Background: Estimation of the number of people in need of antiretroviral therapy (ART) in resource-limited settings requires information on the time from seroconversion to ART eligibility and from ART eligibility to death.
Objectives: To estimate duration from seroconversion to different ART eligibility criteria and from ART eligibility to death in HIV-infected adults in low-income and middle-income countries.
Methods: Participants with documented seroconversion from five cohorts (two cohorts from Uganda, two from Thailand and one from Côte d’Ivoire) were analysed. We used Weibull survival models and Bayesian simulation methods to model true (unobserved) first time of treatment eligibility. We set a consistency constraint so that the mean duration from seroconversion to death was equal to the mean from seroconversion to ART eligibility plus the mean from eligibility to death.

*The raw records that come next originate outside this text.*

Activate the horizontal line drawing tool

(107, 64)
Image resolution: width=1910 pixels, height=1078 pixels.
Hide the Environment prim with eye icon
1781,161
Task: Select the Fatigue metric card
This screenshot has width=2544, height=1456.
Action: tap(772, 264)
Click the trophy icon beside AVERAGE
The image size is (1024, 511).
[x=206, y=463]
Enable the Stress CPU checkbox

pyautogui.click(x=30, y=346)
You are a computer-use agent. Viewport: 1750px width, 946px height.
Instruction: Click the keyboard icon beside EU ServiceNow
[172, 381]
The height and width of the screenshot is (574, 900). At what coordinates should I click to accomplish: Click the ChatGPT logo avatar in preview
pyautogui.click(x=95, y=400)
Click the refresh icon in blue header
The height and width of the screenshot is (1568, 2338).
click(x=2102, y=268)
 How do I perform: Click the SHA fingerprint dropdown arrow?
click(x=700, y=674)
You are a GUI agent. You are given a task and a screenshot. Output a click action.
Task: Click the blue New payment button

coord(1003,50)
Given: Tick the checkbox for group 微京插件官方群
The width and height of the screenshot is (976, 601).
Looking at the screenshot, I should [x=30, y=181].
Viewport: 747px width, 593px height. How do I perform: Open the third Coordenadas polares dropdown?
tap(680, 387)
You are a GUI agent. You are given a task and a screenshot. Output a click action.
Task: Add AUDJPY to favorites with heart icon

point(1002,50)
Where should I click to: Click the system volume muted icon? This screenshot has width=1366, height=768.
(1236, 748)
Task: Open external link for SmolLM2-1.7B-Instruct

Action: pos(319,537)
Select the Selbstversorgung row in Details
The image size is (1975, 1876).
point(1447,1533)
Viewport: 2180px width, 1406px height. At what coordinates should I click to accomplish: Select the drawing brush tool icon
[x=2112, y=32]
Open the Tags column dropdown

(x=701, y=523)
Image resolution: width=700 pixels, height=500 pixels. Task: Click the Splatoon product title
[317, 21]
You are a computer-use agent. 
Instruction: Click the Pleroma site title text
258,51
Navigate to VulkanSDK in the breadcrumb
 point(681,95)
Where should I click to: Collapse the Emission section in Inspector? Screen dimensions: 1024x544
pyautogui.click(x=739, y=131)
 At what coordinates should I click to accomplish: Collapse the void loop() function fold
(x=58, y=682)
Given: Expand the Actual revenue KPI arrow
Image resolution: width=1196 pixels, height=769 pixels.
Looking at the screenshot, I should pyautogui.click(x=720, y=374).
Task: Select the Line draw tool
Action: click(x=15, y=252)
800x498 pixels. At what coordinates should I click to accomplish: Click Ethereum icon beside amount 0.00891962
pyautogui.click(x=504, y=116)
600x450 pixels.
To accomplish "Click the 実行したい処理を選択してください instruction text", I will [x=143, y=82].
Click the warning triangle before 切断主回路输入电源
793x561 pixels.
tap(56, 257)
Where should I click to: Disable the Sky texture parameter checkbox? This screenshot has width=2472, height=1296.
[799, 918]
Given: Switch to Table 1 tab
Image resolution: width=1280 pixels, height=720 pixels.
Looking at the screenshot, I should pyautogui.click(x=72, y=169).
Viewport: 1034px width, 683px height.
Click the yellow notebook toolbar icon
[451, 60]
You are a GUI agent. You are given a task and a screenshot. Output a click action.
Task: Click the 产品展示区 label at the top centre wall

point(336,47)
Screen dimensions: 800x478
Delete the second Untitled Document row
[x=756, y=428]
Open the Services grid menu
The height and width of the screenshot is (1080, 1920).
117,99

Results: We analysed data from 2072 participants, 16 157 person-years of follow-up and 794 deaths. For the criterion CD4 T-lymphocyte count <200 cells ×106/l, the median duration from seroconversion to ART eligibility was 6.1 years (95% credibility interval 3.3–10.4) for all studies and 7.6 years (95% credibility interval 3.4–15.2) for all but the Thai cohorts. Corresponding estimates for the time from CD4 T-lymphocyte count <200 cells ×106/l to death were 2.1 years (0.7–4.8) and 2.7 years (0.8–8.4). When including all cohorts, the mean time from serconversion to CD4 T-lymphocyte count <200 cells ×106/l and from CD4 T-lymphocyte count <200 cells ×106/l to death represented 66% (38–87%) and 34% (13–62%), respectively of the total survival time.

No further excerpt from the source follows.